▶ **YOUR INSTRUCTIONS**
From the entries that follow, copy exactly the lines beginning at the line holding "1400x842 pixels." and continuing through the line holding "Screen dimensions: 887x442".

▶ **EXTRACTED INFORMATION**
-*-

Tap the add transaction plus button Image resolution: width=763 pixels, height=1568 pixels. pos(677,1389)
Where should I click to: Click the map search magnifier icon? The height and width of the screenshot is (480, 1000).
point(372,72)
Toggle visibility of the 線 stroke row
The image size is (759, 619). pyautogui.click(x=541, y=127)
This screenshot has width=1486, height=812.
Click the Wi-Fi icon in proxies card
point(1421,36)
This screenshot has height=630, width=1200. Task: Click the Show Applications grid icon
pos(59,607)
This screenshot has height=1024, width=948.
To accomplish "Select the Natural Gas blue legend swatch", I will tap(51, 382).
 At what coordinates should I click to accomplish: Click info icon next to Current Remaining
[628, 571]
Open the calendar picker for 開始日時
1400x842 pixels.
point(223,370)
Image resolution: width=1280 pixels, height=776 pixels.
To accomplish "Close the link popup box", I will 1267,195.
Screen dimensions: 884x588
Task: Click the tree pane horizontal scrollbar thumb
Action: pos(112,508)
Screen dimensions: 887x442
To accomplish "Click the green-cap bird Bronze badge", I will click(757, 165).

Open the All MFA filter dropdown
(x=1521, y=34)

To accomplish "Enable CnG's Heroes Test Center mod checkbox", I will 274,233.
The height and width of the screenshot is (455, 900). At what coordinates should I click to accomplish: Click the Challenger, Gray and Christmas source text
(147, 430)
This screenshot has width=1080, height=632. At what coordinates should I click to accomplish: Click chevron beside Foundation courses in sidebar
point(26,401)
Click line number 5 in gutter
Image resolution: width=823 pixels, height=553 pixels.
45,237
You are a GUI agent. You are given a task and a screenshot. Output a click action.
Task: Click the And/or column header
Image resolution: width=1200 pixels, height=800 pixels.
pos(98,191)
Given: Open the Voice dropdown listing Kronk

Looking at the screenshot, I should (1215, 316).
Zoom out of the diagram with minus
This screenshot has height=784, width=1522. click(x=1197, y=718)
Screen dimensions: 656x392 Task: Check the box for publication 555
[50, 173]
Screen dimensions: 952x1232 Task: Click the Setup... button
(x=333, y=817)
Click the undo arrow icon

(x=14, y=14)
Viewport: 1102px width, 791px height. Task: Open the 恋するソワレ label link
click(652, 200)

-*-

▶ **REPLY**
1400x842 pixels.
point(223,370)
Image resolution: width=1280 pixels, height=776 pixels.
To accomplish "Close the link popup box", I will 1267,195.
Screen dimensions: 884x588
Task: Click the tree pane horizontal scrollbar thumb
Action: pos(112,508)
Screen dimensions: 887x442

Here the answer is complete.